Written request 1: In the listing, edit the part that opens with the line containing "per square meter?" and closes with the line containing "pos(397,485)" by putting "Longitude" in place of "Latitude", changing nothing else, and give only those lines.

This movie shows the complete sequence of rotations from which the five in
the "*z*-Cubed Necklace" were taken. Notice that the projection into two
dimensions maintains the four-fold symmetry throughout as the image moves
from a disk to a triply covered disk containing a ramification point.

This movie shows the complete sequence of rotations from which the five in
the "*z*-Cubed Necklace" were taken. Here the surface is enclosed in a
bounding hyper-box to make the four-dimensional rotations easier to follow.

This movie shows the same sequence as the previous movie, but from a
different viewpoint in space, one where the symmetry is less
apparent. The rotation in four-space is a composition of two rotations,
one in the *xw*-plane and one in the *yz*-plane. These can be
seen in this movie as the "sliding box" rotation in the hypercube (due
to the *xw* rotation) and a rotation in three-space (from the
*yz* rotation).

The five views in "*z*-Cubed Necklace" are projections of the
complex cubing function into three-space. We can get a better idea of
the shape of the projection by looking at a sequence of
three-dimensional images. Here we see the first projection as a
three-dimensional object. From above it looks like a disk, but it is
actually a monkey saddle (the real part of the cube).

Written request 2: Reproduce the passage on the rotating *z*-cubed surface word for word.

Given data:
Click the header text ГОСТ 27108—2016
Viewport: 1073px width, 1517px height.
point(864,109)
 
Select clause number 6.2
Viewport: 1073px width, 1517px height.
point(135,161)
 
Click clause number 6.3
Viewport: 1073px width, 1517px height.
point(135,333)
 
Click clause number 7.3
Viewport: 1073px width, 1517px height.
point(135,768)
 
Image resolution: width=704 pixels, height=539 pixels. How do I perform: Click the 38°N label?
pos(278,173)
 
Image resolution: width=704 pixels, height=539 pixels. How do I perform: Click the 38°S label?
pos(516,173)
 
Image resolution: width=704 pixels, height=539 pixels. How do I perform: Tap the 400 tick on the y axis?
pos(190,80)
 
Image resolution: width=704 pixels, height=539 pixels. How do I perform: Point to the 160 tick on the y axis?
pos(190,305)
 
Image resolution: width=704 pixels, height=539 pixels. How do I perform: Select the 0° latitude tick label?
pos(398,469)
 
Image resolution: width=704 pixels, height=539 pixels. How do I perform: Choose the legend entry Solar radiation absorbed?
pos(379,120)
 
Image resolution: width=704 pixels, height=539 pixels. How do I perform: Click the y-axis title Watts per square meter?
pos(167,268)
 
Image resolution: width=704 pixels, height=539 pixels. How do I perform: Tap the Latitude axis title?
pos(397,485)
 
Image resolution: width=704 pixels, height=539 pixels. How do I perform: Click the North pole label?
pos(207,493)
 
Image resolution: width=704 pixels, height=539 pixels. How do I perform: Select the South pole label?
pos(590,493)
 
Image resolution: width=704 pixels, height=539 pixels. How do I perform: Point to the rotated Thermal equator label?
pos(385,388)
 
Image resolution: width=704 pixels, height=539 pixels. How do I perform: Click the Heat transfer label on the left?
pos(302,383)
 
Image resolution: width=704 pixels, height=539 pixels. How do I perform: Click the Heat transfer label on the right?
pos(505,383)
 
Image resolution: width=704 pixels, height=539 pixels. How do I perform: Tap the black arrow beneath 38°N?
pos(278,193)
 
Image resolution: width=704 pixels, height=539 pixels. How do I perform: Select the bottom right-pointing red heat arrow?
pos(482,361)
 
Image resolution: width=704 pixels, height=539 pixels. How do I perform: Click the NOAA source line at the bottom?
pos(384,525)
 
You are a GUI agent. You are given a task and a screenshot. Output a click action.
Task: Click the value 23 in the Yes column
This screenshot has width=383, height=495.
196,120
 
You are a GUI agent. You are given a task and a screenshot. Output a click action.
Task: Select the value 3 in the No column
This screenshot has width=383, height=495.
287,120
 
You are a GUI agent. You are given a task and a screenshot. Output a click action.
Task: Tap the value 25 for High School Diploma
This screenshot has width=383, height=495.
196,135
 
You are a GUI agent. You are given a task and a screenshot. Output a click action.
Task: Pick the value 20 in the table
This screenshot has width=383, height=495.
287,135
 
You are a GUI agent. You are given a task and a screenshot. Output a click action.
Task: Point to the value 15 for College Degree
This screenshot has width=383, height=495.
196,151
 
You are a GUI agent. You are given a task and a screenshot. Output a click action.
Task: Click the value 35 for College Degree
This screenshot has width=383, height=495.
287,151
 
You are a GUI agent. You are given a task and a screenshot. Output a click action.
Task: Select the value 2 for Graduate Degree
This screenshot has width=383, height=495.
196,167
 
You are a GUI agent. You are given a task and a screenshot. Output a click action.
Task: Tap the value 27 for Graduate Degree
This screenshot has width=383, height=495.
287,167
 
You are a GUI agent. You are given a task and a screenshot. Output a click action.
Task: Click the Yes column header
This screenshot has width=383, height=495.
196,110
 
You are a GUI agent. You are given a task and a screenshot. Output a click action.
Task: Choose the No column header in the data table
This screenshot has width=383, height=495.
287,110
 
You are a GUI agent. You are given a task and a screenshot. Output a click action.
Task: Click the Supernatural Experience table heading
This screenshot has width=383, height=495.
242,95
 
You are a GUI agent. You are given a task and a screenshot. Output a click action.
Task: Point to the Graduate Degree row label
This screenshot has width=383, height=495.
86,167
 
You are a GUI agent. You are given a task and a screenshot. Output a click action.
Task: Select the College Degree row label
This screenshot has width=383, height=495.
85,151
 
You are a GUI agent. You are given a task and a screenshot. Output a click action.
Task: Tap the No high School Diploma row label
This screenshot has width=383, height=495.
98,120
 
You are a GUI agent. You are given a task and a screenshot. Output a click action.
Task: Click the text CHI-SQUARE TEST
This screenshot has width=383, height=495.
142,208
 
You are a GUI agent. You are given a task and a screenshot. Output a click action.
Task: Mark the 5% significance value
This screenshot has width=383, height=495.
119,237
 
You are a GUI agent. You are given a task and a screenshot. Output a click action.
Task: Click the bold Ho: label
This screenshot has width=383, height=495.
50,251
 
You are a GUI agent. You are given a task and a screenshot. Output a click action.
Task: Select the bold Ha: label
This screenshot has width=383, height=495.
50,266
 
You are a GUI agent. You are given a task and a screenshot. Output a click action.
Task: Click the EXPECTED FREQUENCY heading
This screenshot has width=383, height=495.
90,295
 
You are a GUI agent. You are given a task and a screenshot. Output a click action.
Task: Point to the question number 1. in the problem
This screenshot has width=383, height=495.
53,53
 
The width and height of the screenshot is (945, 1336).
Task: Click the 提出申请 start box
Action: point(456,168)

Complete output 1:
Image resolution: width=704 pixels, height=539 pixels. How do I perform: Click the y-axis title Watts per square meter?
pos(167,268)
 
Image resolution: width=704 pixels, height=539 pixels. How do I perform: Tap the Longitude axis title?
pos(397,485)

Complete output 2:
This movie shows the complete sequence of rotations from which the five in
the "*z*-Cubed Necklace" were taken. Notice that the projection into two
dimensions maintains the four-fold symmetry throughout as the image moves
from a disk to a triply covered disk containing a ramification point.

This movie shows the complete sequence of rotations from which the five in
the "*z*-Cubed Necklace" were taken. Here the surface is enclosed in a
bounding hyper-box to make the four-dimensional rotations easier to follow.

This movie shows the same sequence as the previous movie, but from a
different viewpoint in space, one where the symmetry is less
apparent. The rotation in four-space is a composition of two rotations,
one in the *xw*-plane and one in the *yz*-plane. These can be
seen in this movie as the "sliding box" rotation in the hypercube (due
to the *xw* rotation) and a rotation in three-space (from the
*yz* rotation).

The five views in "*z*-Cubed Necklace" are projections of the
complex cubing function into three-space. We can get a better idea of
the shape of the projection by looking at a sequence of
three-dimensional images. Here we see the first projection as a
three-dimensional object. From above it looks like a disk, but it is
actually a monkey saddle (the real part of the cube).